Welcome to MilkyWay@home

Posts by Sunny129

21) Message boards : News : Badges for crunchers. (Message 59678)
Posted 26 Aug 2013 by Sunny129
Post:
i could care less whether or not a badge system is implemented...just don't change the look of the website. it follows the format of most other BOINC project websites that everyone knows well IMO...
22) Message boards : Number crunching : Run Multiple WU's on Your GPU (Message 58512)
Posted 5 Jun 2013 by Sunny129
Post:
Im running at 1100 Mhz Currently , takes 1min 20 to do 6 WU ( 3 on each card )



My results are similar to this, running a 7870xt (7950 rebranded by the marketing department). I can run one in 42 seconds, or two in 83 seconds, a speed increase of less than 2%. Adding a third gives no increase at all.

At first, I thought this might be a method that only works on Nvidias, since this has been how it's worked for me on both the old and new clients, with a couple of different mobos and a few different AMD CPUs. (Current CPU is an X6 1045t.) I do leave spare cores.

Does anyone have any suggestions as to why it seems to work amazingly for some people, but barely, or not at all, for others with similar hardware?


while i haven't read through the entire thread in detail, i suspect that some of the folks claiming to get substantial increases in compute efficiency aren't specifically talking about the Milkyway@Home project (despite the fact that we are in the MW@H forums). remember, the app_config.xml file is generic and can be used for a number of different GPU compute-capable projects...so while people should be talking about it here in a "MW@H-only" context, the personal experiences with the app_config.xml file being talked about here may not strictly represent experiences w/ MW@H.
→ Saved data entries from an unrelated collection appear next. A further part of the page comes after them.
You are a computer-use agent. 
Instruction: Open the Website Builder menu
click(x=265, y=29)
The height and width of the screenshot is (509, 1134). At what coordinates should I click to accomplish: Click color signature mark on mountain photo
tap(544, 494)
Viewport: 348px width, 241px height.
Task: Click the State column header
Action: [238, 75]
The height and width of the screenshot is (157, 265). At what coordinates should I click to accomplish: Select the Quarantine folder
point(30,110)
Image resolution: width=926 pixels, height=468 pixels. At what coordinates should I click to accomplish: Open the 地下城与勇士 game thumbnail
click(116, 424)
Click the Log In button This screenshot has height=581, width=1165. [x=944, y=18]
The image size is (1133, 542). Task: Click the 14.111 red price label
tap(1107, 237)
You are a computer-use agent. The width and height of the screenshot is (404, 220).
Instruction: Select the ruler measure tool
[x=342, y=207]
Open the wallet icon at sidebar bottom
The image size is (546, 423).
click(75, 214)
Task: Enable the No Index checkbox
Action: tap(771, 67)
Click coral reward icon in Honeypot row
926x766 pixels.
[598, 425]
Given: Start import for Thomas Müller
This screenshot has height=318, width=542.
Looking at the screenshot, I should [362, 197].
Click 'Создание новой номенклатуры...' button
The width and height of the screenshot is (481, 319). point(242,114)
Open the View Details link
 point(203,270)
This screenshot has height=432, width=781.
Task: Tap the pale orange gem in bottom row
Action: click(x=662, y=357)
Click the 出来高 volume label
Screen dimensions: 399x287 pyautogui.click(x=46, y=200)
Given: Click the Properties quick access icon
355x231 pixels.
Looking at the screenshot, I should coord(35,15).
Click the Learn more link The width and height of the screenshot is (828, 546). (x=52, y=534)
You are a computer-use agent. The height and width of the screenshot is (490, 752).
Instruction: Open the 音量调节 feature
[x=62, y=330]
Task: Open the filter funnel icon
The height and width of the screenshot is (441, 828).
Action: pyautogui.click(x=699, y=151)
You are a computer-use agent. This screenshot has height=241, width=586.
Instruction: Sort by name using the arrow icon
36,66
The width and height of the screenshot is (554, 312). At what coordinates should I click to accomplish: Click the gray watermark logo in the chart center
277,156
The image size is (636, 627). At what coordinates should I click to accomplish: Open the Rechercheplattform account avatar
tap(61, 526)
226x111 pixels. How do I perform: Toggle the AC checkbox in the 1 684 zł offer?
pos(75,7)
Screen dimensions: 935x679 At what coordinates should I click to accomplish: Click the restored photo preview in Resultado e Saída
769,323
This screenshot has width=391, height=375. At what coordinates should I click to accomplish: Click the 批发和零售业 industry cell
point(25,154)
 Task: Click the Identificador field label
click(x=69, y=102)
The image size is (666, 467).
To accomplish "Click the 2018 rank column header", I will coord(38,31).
the bottom line is that a single MW@H task tends to max out any GPU's utilization - hence the reason most folks only see negligible increases in compute efficiency (if any at all) when running more than one MW@H task simultaneously. if you had looked at your GPU usage in GPU-Z/MSI Afterburner/etc back when you were only running 1 MW@H task at a time, you would have noticed that your GPU usage was probably already pegged at or near 100%. if a single task runs with little or no apparent additional GPU resources, then it should be obvious that 2 simultaneous tasks will take approx. twice as long to crunch, 3 simultaneous tasks will take approx. three times as long to crunch, and so on and so forth.

that said, the real increase in PPD that people experience when running multiple MW@H tasks simultaneously comes from "eliminating" the handful of seconds of a MW@H task during which the GPU is idle, as others have already mentioned above. you see, while a majority of a MW@H task is run on the GPU, a small fraction of it actually runs on the CPU (which lasts only a handful of seconds, depending on the GPU). the solution is to run 2 MW@H tasks simultaneously, no more, no less. by doing so and staggering their start times (i.e. not letting 2 tasks start at exactly the same time), the GPU will process 2 tasks almost all of the time, and will process at least one task when the other task is being offloaded to the CPU for a few seconds worth of calculations. thus, the GPU is "never" idle. i put the word never in quotes b/c while true in theory, the GPU doesn't split its resources perfectly and allocate them equally among multiple simultaneously running MW@H tasks in reality, and thus the tasks don't always stay staggered. in other words, pairs of simultaneously running MW@H tasks tend to oscillate between a staggered state and a synchronized state...don't worry though - most of the time they'll run staggered b/c it is statistically very unlikely for that pair of tasks to be in sync more often than they're out of sync.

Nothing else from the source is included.